Use your brand new Conda FastQC environment in the script instead of OSC’s module.
Change the #SBATCH options in the script so that Slurm only sends you an email if the job fails.
Change the #SBATCH options in the script so that your batch job will reserve 8 cores.
Change the FastQC command in the script so that FastQC will use all 8 reserved cores. (Run fastqc --help to find the relevant option.)
Submit the script as a batch job with input FASTQ file ERR10802863_R1.fastq.gz as before.
You’ll be running FastQC for all files next, so let’s remove this Slurm log file and all FastQC output files.

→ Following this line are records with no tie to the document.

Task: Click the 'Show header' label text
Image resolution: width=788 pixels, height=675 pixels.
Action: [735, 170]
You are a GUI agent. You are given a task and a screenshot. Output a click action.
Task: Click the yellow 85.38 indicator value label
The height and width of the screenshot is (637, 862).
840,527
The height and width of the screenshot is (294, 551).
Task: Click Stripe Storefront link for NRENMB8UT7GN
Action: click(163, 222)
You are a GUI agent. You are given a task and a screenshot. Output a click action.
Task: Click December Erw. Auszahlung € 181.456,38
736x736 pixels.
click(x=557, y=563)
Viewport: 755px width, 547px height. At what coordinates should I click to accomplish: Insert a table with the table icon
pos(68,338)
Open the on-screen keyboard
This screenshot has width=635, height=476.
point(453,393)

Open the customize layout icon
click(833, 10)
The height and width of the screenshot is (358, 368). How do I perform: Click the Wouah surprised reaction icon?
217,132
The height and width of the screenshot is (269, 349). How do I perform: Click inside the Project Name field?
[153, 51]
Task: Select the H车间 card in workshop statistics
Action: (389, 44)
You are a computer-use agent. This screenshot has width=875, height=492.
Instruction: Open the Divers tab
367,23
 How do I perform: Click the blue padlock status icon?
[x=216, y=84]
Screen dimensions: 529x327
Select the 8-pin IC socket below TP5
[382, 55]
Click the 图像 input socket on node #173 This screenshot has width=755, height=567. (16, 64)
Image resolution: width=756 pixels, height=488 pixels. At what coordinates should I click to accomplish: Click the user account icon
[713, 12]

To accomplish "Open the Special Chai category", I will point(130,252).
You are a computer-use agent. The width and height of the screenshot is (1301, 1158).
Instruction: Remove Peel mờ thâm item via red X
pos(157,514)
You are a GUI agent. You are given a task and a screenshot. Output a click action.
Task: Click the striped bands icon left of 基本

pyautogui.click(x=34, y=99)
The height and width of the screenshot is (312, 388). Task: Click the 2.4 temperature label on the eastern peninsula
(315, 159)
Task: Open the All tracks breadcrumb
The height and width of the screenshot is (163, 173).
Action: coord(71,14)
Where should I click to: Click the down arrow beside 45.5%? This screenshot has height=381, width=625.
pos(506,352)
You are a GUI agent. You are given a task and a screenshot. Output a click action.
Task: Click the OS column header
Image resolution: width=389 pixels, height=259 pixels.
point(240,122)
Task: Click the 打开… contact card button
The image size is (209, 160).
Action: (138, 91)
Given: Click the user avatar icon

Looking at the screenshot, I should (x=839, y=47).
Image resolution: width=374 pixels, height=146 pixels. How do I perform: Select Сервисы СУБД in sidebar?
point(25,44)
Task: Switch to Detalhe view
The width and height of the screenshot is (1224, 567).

Exercise 3: FastQC batch jobs in a loop

Loop over all Garrigos et al. FASTQ files, submitting your Ex. 2 FastQC script as a batch job for each file.
Check the Slurm queue immediately after running the loop, and keep checking it every couple of seconds until all your FastQC jobs have disappeared from the list (i.e., are done).
You now arguably have too many Slurm log files to go through, so what to do next?
- The Slurm email feature should help: check that you didn’t get any emails about failed jobs.
- Another quick check is to run the tail command with a glob (using *) so it will print the last lines of each of the output files. Try this and scroll through the tail output: it should be pretty easy to spot any files that don’t end the way the should.
- Check the FastQC output files as well.
It can be good to keep your Slurm log files, but things will soon get very messy if you keep them all in your working dir: create a dir called logs in the FastQC output dir, and move all Slurm log files into that dir.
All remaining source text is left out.